On May 23rd, 2011, I am going to have 6 incisions made in my abdomen. The docs are going to shove a drain tube in my side, cut and suture my stomach from valve to valve, and remove the curve of my stomach. Essentially this leaves me with a banana shaped/sized stomach (which is ironic, since i hate banananananas). This, my friends, is a Vertical Gastric Sleeve (VGS) or a Vertical Sleeve Gastrecetomy (VSG). I'm doing this for a number of reasons. Mostly because I'm tired of carrying around so much excess weight. Partly because I have stomach polyps that could result in malignant cancer if left unchecked. Partly because of my arthritis that has settled into my lower spine. My sister would say I'm doing this because I'm an attention-whore... but my lovely family is being saved for a whole 'nother set of posts!
This is not a gastric bypass. There is no re-routing of plumbing. Food goes in and comes out of the stomach normally, it just doesn't have as much space to dance around on the way through. This is considered major surgery. Very few people in my life know what I'm having done. My family is not supportive, never has been, so they do not know. Most of my co-workers do not know. The hubby and the kids know, and are crazy-supportive.
I don't want to be judged based on this decision. I'm already judging myself. I can't lose weight on my own, so I'm resorting to surgery. This isn't the easy way. Months of testing and poking and prodding and classes and food journals. I have to give up caffeine, nicotine, and sugars.
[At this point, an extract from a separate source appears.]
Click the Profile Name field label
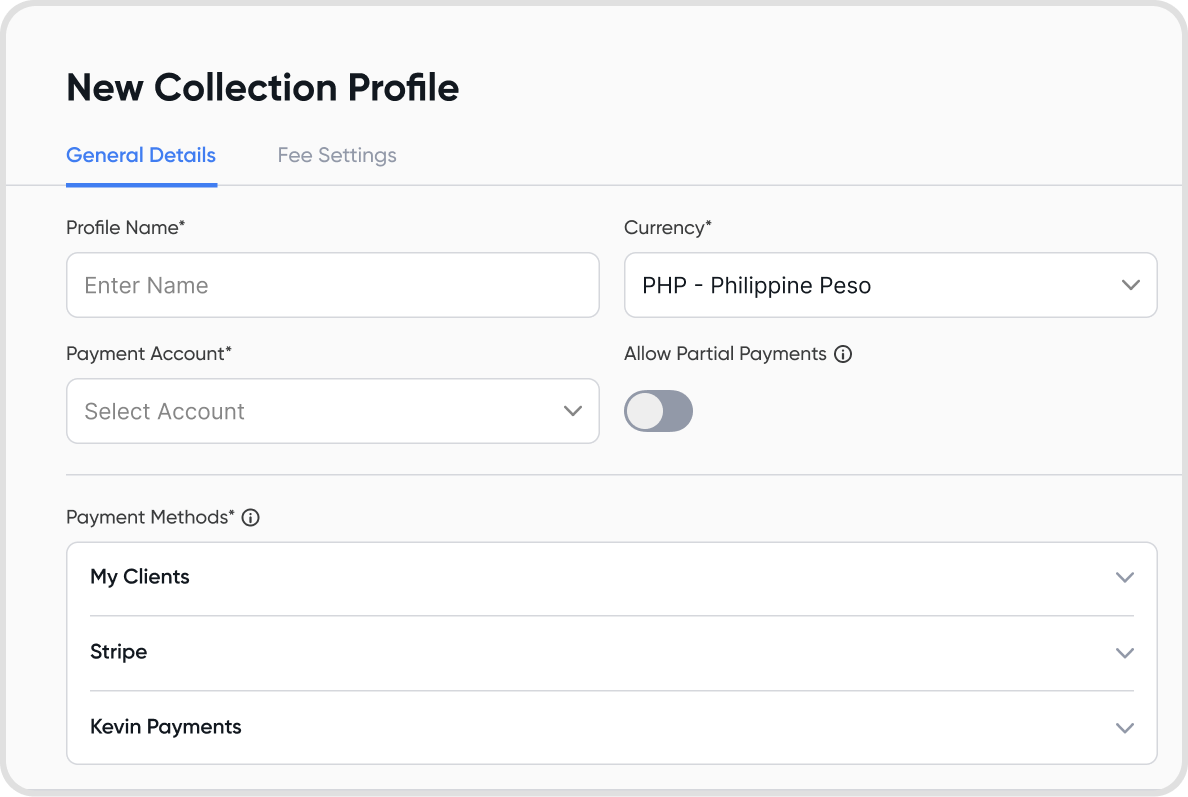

I need to start sweating, on purpose, while not on a piece of furniture with the hubby. But I think i need this.
Since Feb 16th (my consultation with the surgeon) I am down 20 lbs. I have insane amounts of knowledge about protein and nutrition. I am learning how to make pureed baby-food-like-meals. I passed my written Nutrition/Life class last night with a 100%. I just wish I had more people to celebrate these small victories with.
...wow, that must have been the attention-whore thing my sister talks about.